▶ PROVIDED DATA:
• • • • •

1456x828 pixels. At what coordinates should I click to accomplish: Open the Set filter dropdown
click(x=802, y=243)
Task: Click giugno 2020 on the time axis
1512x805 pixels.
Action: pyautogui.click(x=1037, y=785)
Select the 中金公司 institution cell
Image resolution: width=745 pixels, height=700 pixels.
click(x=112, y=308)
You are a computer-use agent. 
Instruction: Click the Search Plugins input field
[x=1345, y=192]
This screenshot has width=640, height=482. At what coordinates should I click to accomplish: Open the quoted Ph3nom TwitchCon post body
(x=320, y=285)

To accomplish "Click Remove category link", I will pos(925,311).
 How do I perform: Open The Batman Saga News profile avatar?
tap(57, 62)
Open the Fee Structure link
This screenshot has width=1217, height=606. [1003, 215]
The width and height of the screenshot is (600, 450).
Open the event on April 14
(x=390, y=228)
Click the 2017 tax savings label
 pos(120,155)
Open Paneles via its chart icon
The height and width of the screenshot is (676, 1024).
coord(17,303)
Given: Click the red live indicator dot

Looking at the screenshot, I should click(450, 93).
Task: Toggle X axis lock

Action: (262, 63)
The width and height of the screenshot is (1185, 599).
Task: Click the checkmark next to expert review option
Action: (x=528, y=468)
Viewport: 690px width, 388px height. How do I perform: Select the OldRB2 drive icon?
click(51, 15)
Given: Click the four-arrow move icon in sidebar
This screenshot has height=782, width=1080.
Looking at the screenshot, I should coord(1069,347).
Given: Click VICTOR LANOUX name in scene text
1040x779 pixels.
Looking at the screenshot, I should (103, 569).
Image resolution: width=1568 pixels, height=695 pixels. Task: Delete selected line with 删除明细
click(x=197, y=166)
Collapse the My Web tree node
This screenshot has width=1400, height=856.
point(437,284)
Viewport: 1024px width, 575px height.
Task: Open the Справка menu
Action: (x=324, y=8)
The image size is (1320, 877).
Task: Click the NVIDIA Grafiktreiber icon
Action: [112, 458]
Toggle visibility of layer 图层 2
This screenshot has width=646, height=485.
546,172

• • • • •

Copy exactly the lines above, from the one containing "You are a computer-use agent." through the very last line.

▶ TASK OUTPUT:
You are a computer-use agent. 
Instruction: Click the Search Plugins input field
[x=1345, y=192]
This screenshot has width=640, height=482. At what coordinates should I click to accomplish: Open the quoted Ph3nom TwitchCon post body
(x=320, y=285)

To accomplish "Click Remove category link", I will pos(925,311).
 How do I perform: Open The Batman Saga News profile avatar?
tap(57, 62)
Open the Fee Structure link
This screenshot has width=1217, height=606. [1003, 215]
The width and height of the screenshot is (600, 450).
Open the event on April 14
(x=390, y=228)
Click the 2017 tax savings label
 pos(120,155)
Open Paneles via its chart icon
The height and width of the screenshot is (676, 1024).
coord(17,303)
Given: Click the red live indicator dot

Looking at the screenshot, I should click(450, 93).
Task: Toggle X axis lock

Action: (262, 63)
The width and height of the screenshot is (1185, 599).
Task: Click the checkmark next to expert review option
Action: (x=528, y=468)
Viewport: 690px width, 388px height. How do I perform: Select the OldRB2 drive icon?
click(51, 15)
Given: Click the four-arrow move icon in sidebar
This screenshot has height=782, width=1080.
Looking at the screenshot, I should coord(1069,347).
Given: Click VICTOR LANOUX name in scene text
1040x779 pixels.
Looking at the screenshot, I should (103, 569).
Image resolution: width=1568 pixels, height=695 pixels. Task: Delete selected line with 删除明细
click(x=197, y=166)
Collapse the My Web tree node
This screenshot has width=1400, height=856.
point(437,284)
Viewport: 1024px width, 575px height.
Task: Open the Справка menu
Action: (x=324, y=8)
The image size is (1320, 877).
Task: Click the NVIDIA Grafiktreiber icon
Action: [112, 458]
Toggle visibility of layer 图层 2
This screenshot has width=646, height=485.
546,172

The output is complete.